Light, sweet crude oil prices settled Jan. 30 below $53/bbl as traders and analysts adjusted to news that the US rig count as of Jan. 27 was at its highest since November 2015 according to weekly statistics kept by Baker Hughes Inc.
A higher rig count is seen as an indicator of rising US production in the future, which could offset production cuts being made by major producing countries elsewhere this year.
The Organization of the Petroleum Exporting Countries and other producers, including Russia, agreed to cut output by almost 1.8 million b/d starting in January. OPEC’s share was of promised cuts was 1.2 million b/d.
Petro-Logistics of Geneva reported OPEC members had cut production by an estimated 900,000 b/d in January, which implied 75% of the OPEC production cut target was being met. Petro-Logistics tracks OPEC production. Meanwhile, OPEC will release its own statistics for January production on Feb. 13.
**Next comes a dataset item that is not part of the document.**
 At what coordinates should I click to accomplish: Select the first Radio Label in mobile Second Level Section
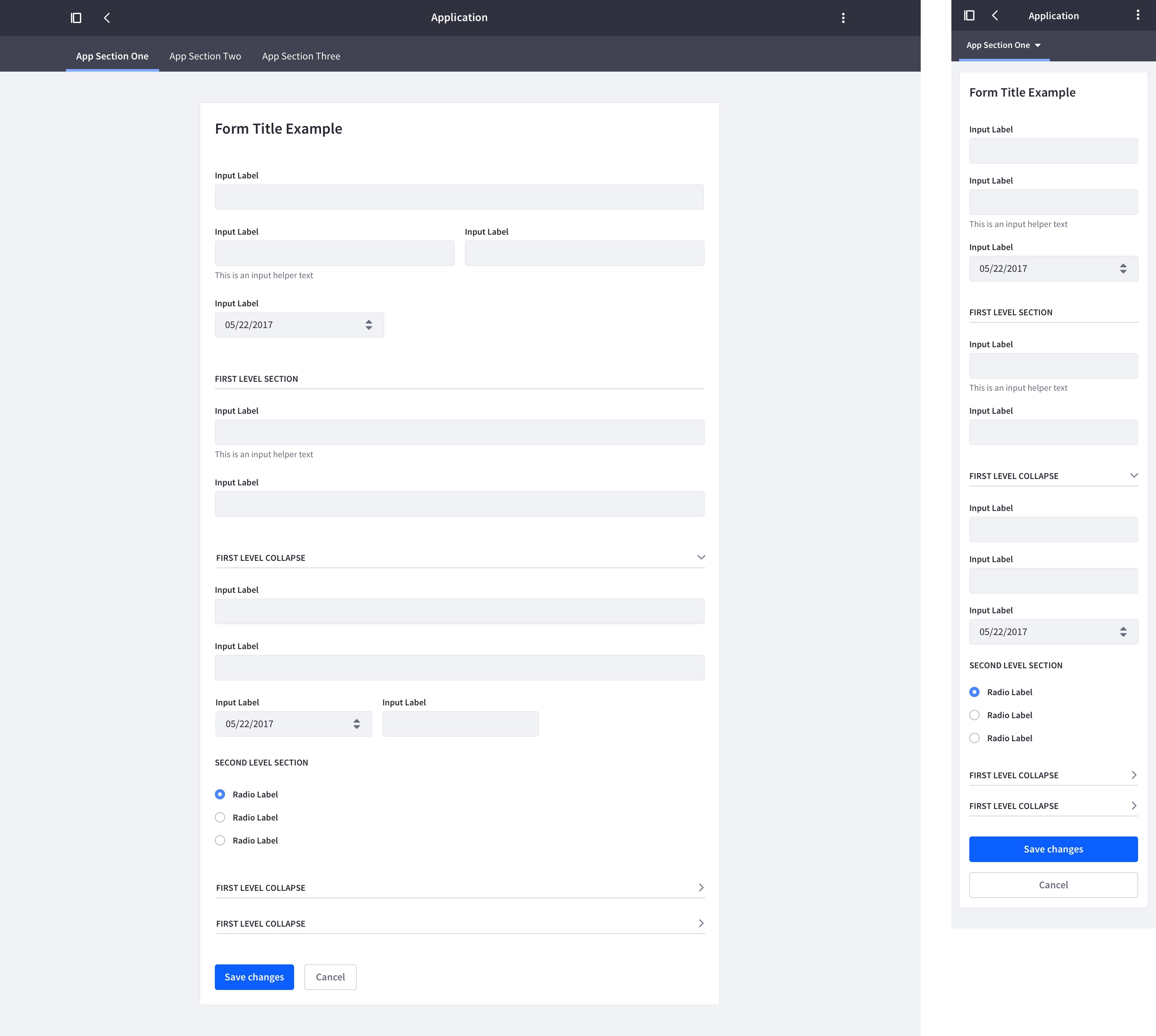click(x=974, y=692)
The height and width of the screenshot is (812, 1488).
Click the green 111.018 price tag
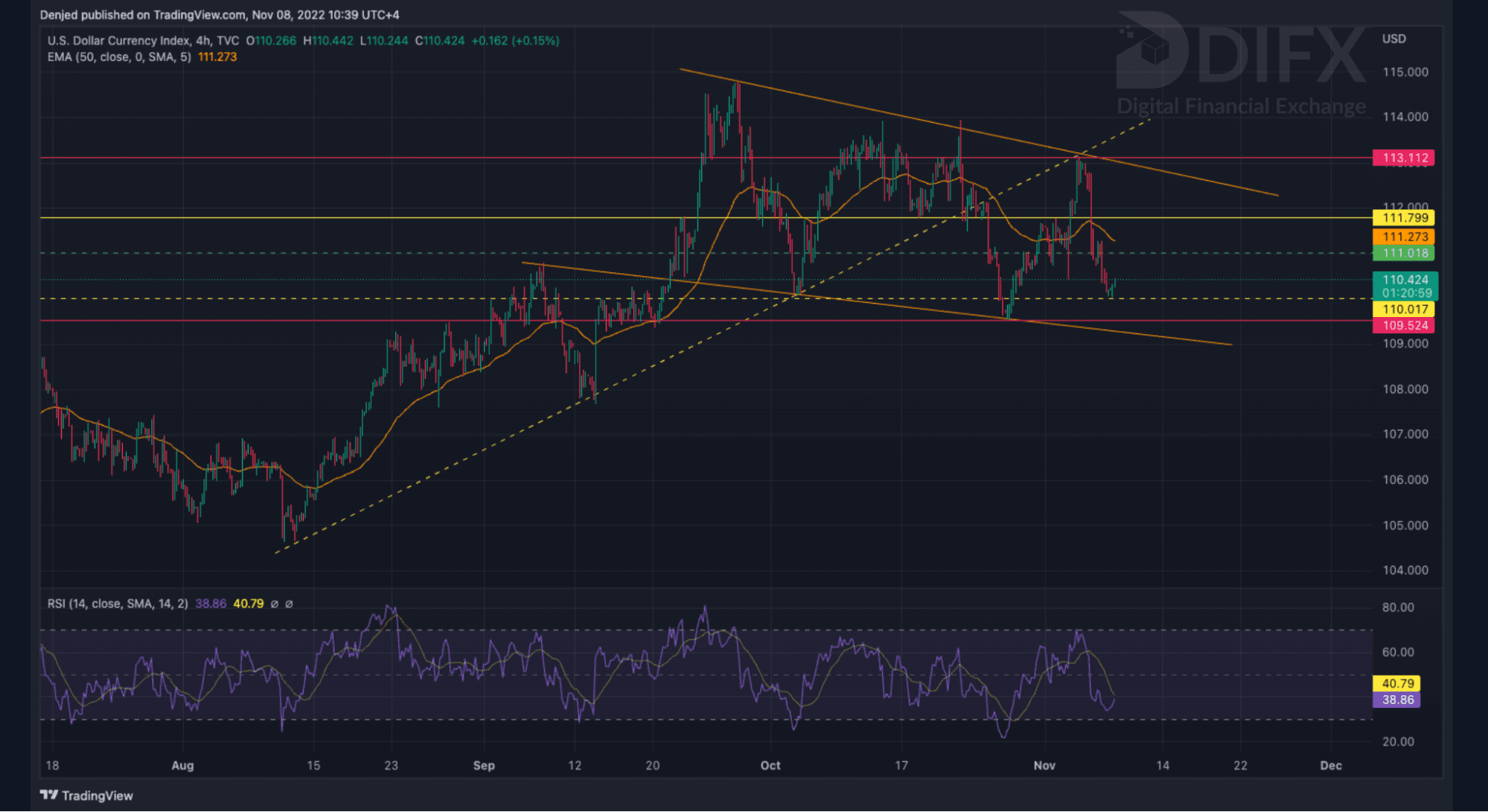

Trading was mixed on Jan. 31 with the New York Mercantile Exchange oil contract for March falling in early trading while the Brent March contract on the London market was gaining.
The price differential between Brent and US light, sweet crude was at its widest point since December 2015, Commerzbank analysts said Jan. 31 when Brent was about $2.80/bbl higher than light, sweet crude.
The NYMEX crude oil contract for March delivery declined 54¢ on Jan. 30 to $52.62/bbl. The April contract was down 51¢ to $53.24.
US natural gas futures for March delivery fell a rounded 13¢ to a rounded $3.23/MMbtu. Gas spot prices at the Henry Hub in Cushing, Okla., fell 9¢ to $3.20/MMbtu.
Heating oil for February decreased 1¢ to a rounded $1.61/gal. Reformulated gasoline stock for oxygenate blending for February fell 2¢ to a rounded $1.51/gal.
The Brent crude contract for March on London’s ICE dropped 29¢ to $55.23/bbl. The Brent April contract was down 38¢ to $55.32. Gas oil for February closed Jan. 30 at $484.75/tonne, down 50¢.
The average price for OPEC’s basket of benchmark crudes on Jan. 30 was $52.78/bbl, down 10¢.